Disse Aníbal Cavaco Silva, dantes alferes na tropa portuguesa e, na altura em que fez a firmação, presidente da república portuguesa.

O Alferes algarvio Aníbal Cavaco Silva em Lourenço Marques, 1965.

A actual Rua Salvador Allende em Maputo (Allende foi o presidente chileno “socialista” derrubado em 1973 pela mais tarde junta militar liderada por Augusto Pinochet) era anteriormente designada Rua Princesa Patrícia. Havia lá uma conhecida pastelaria e restaurante com o mesmo nome, cujas especialidades eram entre os melhores bolos e pastéis de nata da cidade e os bifes à Princesa, regados com molho de natas. Do outro lado da rua havia a Farmácia Princesa (da sociedade Manuel Frutuoso Agostinho, Ldª, que por sua vez era do Sr. Arlindo Malosso). Ao lado da farmácia havia a Florista Magnólia, que era da Mrs. Cory Reynolds, que por sua vez era dona de uma escola onde se ensinava inglês, dactilografia, estenografia do estilo Pitman. A sua filha, Jenny, que ganhou o concurso “o bebé mais bonito da cidade nos anos 40, mais tarde casou o Sr. Gonçalo Mesquitela, que era filho de um advogado, o Dr, Mesquitela, que vivia na Matola.

A actual Avenida Friedrich Engels, em Maputo, onde se situa o Miradouro para a Baía, era anteriormente designada Avenida dos Duques de Connaught.
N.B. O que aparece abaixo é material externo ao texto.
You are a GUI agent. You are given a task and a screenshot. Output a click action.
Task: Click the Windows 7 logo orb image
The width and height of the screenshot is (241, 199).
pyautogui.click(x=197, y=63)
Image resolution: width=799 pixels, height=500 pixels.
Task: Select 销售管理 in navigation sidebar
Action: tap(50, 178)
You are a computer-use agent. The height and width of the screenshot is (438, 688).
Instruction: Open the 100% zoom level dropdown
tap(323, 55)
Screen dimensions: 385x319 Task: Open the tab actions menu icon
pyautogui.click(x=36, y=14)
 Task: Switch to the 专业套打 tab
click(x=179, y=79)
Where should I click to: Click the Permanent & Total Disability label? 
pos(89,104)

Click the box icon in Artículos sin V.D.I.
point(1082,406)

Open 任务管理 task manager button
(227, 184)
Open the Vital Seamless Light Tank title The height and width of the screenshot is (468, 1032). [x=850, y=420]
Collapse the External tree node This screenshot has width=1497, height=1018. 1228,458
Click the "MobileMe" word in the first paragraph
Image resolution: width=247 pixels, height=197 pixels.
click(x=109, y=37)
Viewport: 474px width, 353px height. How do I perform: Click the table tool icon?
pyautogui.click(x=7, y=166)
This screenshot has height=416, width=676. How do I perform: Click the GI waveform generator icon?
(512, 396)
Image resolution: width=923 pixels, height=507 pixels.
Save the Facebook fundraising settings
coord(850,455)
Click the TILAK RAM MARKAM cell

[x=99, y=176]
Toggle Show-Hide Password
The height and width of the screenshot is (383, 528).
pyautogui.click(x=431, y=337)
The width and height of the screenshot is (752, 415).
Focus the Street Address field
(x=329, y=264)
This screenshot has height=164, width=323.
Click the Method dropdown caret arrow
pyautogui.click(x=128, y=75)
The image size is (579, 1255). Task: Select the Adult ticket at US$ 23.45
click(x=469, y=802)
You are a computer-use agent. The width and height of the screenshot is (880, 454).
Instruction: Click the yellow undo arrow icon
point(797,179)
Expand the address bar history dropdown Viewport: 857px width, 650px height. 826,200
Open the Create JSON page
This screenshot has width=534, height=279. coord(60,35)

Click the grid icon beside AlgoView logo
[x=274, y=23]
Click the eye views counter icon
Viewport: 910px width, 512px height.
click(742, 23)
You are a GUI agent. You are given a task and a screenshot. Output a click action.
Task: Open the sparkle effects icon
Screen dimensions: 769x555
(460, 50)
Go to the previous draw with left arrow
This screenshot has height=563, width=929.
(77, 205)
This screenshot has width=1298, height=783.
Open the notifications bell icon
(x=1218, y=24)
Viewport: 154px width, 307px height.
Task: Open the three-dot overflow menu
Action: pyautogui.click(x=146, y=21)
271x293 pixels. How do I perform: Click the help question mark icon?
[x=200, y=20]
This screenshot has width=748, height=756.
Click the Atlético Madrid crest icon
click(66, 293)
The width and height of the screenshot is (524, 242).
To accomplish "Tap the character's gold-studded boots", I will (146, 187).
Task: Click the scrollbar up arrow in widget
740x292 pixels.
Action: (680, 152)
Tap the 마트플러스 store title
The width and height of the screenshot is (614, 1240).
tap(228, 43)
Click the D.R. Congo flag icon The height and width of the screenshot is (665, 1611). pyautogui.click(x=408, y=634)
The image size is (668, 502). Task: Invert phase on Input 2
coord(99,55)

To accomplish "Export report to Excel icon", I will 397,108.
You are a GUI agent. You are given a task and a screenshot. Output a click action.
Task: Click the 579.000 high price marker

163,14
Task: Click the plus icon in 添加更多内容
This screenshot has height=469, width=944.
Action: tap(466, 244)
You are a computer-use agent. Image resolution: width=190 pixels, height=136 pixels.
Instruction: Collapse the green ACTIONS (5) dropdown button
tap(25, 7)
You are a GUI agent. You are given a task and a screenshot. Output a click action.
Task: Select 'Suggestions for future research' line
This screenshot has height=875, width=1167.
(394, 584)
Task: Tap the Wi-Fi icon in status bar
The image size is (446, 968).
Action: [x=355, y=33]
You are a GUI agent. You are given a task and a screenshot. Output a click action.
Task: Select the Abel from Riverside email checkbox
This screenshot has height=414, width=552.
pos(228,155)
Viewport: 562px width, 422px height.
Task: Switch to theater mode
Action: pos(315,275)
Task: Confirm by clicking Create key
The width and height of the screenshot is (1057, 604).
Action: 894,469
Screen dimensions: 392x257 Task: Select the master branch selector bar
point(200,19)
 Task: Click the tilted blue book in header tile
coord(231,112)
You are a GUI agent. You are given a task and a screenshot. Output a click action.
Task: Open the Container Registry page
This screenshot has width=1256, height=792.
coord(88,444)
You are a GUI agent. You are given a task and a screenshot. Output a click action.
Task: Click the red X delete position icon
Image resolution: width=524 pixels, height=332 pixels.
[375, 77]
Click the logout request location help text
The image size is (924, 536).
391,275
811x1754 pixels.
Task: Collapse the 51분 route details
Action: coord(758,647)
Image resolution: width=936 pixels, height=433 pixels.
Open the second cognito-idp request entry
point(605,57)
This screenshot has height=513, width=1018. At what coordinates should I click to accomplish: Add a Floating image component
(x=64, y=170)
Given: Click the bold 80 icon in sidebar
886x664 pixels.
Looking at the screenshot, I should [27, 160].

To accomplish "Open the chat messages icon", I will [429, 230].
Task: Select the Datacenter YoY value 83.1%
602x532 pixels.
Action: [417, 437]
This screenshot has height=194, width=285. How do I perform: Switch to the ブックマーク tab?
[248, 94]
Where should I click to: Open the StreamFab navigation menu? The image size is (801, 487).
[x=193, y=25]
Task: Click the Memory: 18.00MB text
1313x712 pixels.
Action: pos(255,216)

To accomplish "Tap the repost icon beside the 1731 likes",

Engels foi mais ou menos o pimp de Karl Marx em Londres.

Que eu saiba, após a efémera passagem, Patrícia e os pais nunca mais estiveram em Moçambique.

7 comentários »

  1. …e hilariante é isto! a forma como nos vais ensinando a história dos quotidianos🙂 parabéns, Tomané!🙂

    Comentar por cg — 02/02/2011 @ 6:45 am

  2. Nasci e vivi em LM/Maputo e só agora conheço a origem do nomes dessas artérias da cidade: nunca é tarde para aprender. Abraço. Nicha

    Comentar por Alfredo Rocha (Nicha) — 02/02/2011 @ 8:06 am

    • Nicha, Carlos,

      Isto é só uma graça. Vi uma fotografia da menina e segui o rasto ao tema. Se forem ver o artigo novamente, actualizei com mais uns dados.

      Comentar por ABM — 02/02/2011 @ 2:48 pm

  3. E fiquei a saber assim a história da Patrícia, eu que no início de 60 até vivi na esquina da rua com a 31 de Janeiro – Viva a República! – Já do Aníbal, pois, ‘polaninha’ e Alto Maé, onde o alferes viveu, era difícil, muito difícil de se darem…
    beijo divertido, Tomané,
    IO

    Comentar por IO — 02/02/2011 @ 8:59 pm

  4. Vivi em Moçambique Lourenço Marques na Av Duques de Connaught que após a Independencia se
    passou a chamar Frederich Engels. Muito interessante o artigo.
    Não sabia que a princesa Patrícia fosse a filha dos Duques.
    Muito interessante.Obrigada

    Comentar por Ana Ferro — 03/02/2011 @ 7:59 pm

    • Olá Ana

      Obrigado….estas coisas valem o que valem, mas de facto tinha lido umas coisas sobre o assunto e decidi fazer a notinha que coloquei aqui e que leu… e que fica registada sob “assuntos diversos”….

      Comentar por ABM — 03/02/2011 @ 8:06 pm

  5. Saborosas recordações, ABM. Como recordar é viver, vive-se mais um pouco. Obrigado e continua.